◆ **The task**
Please rewrite the entries below, switching every "GUI agent" to "interface agent" and leaving everything else unchanged.
··· Given data
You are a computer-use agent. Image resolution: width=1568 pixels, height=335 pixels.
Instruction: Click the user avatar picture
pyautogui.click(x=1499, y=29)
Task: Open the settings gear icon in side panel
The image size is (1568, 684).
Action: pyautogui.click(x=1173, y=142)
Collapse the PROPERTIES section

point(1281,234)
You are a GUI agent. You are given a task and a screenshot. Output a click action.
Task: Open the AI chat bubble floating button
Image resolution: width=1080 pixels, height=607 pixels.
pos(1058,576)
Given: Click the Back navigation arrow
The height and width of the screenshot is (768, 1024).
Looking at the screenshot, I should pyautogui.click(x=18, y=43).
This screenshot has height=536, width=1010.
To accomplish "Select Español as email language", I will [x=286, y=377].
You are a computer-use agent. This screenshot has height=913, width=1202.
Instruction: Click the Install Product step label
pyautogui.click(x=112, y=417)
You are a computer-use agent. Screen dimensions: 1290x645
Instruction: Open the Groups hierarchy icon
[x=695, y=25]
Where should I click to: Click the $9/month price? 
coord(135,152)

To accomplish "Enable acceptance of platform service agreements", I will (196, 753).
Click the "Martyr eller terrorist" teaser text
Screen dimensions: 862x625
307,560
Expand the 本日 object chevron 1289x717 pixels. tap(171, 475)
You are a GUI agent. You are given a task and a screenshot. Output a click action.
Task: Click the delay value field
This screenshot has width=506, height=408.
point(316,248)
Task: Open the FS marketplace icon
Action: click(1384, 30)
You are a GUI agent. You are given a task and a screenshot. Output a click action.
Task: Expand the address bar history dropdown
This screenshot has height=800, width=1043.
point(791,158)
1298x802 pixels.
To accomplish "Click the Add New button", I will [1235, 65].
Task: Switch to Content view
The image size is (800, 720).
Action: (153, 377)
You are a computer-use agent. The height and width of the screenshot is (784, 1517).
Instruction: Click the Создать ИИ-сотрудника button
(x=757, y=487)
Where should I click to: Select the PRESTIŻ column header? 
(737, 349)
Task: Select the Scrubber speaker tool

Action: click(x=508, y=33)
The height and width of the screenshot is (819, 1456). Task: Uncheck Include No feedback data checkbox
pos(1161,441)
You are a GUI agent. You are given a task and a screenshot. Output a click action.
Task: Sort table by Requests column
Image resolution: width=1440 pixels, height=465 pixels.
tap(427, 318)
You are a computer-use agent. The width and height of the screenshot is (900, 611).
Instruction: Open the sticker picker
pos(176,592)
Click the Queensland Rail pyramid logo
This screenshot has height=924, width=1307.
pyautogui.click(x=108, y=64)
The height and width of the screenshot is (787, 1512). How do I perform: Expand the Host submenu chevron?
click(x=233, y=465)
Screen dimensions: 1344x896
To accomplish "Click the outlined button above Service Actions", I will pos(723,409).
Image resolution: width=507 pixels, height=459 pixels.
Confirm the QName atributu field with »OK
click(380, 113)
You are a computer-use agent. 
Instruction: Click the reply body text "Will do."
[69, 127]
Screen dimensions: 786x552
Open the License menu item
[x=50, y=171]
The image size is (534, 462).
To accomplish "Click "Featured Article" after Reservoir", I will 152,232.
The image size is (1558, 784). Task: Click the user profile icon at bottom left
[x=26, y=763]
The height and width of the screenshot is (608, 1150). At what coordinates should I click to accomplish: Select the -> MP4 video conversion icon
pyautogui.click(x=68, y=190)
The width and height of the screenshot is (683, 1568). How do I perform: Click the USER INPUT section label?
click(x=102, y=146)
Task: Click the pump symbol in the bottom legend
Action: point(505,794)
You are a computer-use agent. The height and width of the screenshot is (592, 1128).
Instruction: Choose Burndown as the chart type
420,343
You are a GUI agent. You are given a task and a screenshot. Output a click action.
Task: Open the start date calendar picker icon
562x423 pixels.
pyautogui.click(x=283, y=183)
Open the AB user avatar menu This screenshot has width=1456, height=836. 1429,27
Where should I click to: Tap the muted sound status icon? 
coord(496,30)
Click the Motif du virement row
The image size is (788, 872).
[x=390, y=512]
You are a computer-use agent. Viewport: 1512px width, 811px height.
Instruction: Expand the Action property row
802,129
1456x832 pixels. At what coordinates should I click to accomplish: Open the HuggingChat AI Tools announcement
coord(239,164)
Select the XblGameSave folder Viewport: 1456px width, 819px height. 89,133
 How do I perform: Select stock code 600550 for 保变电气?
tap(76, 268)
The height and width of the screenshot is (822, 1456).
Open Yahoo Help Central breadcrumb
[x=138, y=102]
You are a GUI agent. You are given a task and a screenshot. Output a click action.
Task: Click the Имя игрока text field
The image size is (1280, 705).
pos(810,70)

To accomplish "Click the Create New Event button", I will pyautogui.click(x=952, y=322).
······
◆ **Reply to the task**
You are a computer-use agent. Image resolution: width=1568 pixels, height=335 pixels.
Instruction: Click the user avatar picture
pyautogui.click(x=1499, y=29)
Task: Open the settings gear icon in side panel
The image size is (1568, 684).
Action: pyautogui.click(x=1173, y=142)
Collapse the PROPERTIES section

point(1281,234)
You are a interface agent. You are given a task and a screenshot. Output a click action.
Task: Open the AI chat bubble floating button
Image resolution: width=1080 pixels, height=607 pixels.
pos(1058,576)
Given: Click the Back navigation arrow
The height and width of the screenshot is (768, 1024).
Looking at the screenshot, I should pyautogui.click(x=18, y=43).
This screenshot has height=536, width=1010.
To accomplish "Select Español as email language", I will [x=286, y=377].
You are a computer-use agent. This screenshot has height=913, width=1202.
Instruction: Click the Install Product step label
pyautogui.click(x=112, y=417)
You are a computer-use agent. Screen dimensions: 1290x645
Instruction: Open the Groups hierarchy icon
[x=695, y=25]
Where should I click to: Click the $9/month price? 
coord(135,152)

To accomplish "Enable acceptance of platform service agreements", I will (196, 753).
Click the "Martyr eller terrorist" teaser text
Screen dimensions: 862x625
307,560
Expand the 本日 object chevron 1289x717 pixels. tap(171, 475)
You are a interface agent. You are given a task and a screenshot. Output a click action.
Task: Click the delay value field
This screenshot has width=506, height=408.
point(316,248)
Task: Open the FS marketplace icon
Action: click(1384, 30)
You are a interface agent. You are given a task and a screenshot. Output a click action.
Task: Expand the address bar history dropdown
This screenshot has height=800, width=1043.
point(791,158)
1298x802 pixels.
To accomplish "Click the Add New button", I will [1235, 65].
Task: Switch to Content view
The image size is (800, 720).
Action: (153, 377)
You are a computer-use agent. The height and width of the screenshot is (784, 1517).
Instruction: Click the Создать ИИ-сотрудника button
(x=757, y=487)
Where should I click to: Select the PRESTIŻ column header? 
(737, 349)
Task: Select the Scrubber speaker tool

Action: click(x=508, y=33)
The height and width of the screenshot is (819, 1456). Task: Uncheck Include No feedback data checkbox
pos(1161,441)
You are a interface agent. You are given a task and a screenshot. Output a click action.
Task: Sort table by Requests column
Image resolution: width=1440 pixels, height=465 pixels.
tap(427, 318)
You are a computer-use agent. The width and height of the screenshot is (900, 611).
Instruction: Open the sticker picker
pos(176,592)
Click the Queensland Rail pyramid logo
This screenshot has height=924, width=1307.
pyautogui.click(x=108, y=64)
The height and width of the screenshot is (787, 1512). How do I perform: Expand the Host submenu chevron?
click(x=233, y=465)
Screen dimensions: 1344x896
To accomplish "Click the outlined button above Service Actions", I will pos(723,409).
Image resolution: width=507 pixels, height=459 pixels.
Confirm the QName atributu field with »OK
click(380, 113)
You are a computer-use agent. 
Instruction: Click the reply body text "Will do."
[69, 127]
Screen dimensions: 786x552
Open the License menu item
[x=50, y=171]
The image size is (534, 462).
To accomplish "Click "Featured Article" after Reservoir", I will 152,232.
The image size is (1558, 784). Task: Click the user profile icon at bottom left
[x=26, y=763]
The height and width of the screenshot is (608, 1150). At what coordinates should I click to accomplish: Select the -> MP4 video conversion icon
pyautogui.click(x=68, y=190)
The width and height of the screenshot is (683, 1568). How do I perform: Click the USER INPUT section label?
click(x=102, y=146)
Task: Click the pump symbol in the bottom legend
Action: point(505,794)
You are a computer-use agent. The height and width of the screenshot is (592, 1128).
Instruction: Choose Burndown as the chart type
420,343
You are a interface agent. You are given a task and a screenshot. Output a click action.
Task: Open the start date calendar picker icon
562x423 pixels.
pyautogui.click(x=283, y=183)
Open the AB user avatar menu This screenshot has width=1456, height=836. 1429,27
Where should I click to: Tap the muted sound status icon? 
coord(496,30)
Click the Motif du virement row
The image size is (788, 872).
[x=390, y=512]
You are a computer-use agent. Viewport: 1512px width, 811px height.
Instruction: Expand the Action property row
802,129
1456x832 pixels. At what coordinates should I click to accomplish: Open the HuggingChat AI Tools announcement
coord(239,164)
Select the XblGameSave folder Viewport: 1456px width, 819px height. 89,133
 How do I perform: Select stock code 600550 for 保变电气?
tap(76, 268)
The height and width of the screenshot is (822, 1456).
Open Yahoo Help Central breadcrumb
[x=138, y=102]
You are a interface agent. You are given a task and a screenshot. Output a click action.
Task: Click the Имя игрока text field
The image size is (1280, 705).
pos(810,70)

To accomplish "Click the Create New Event button", I will pyautogui.click(x=952, y=322).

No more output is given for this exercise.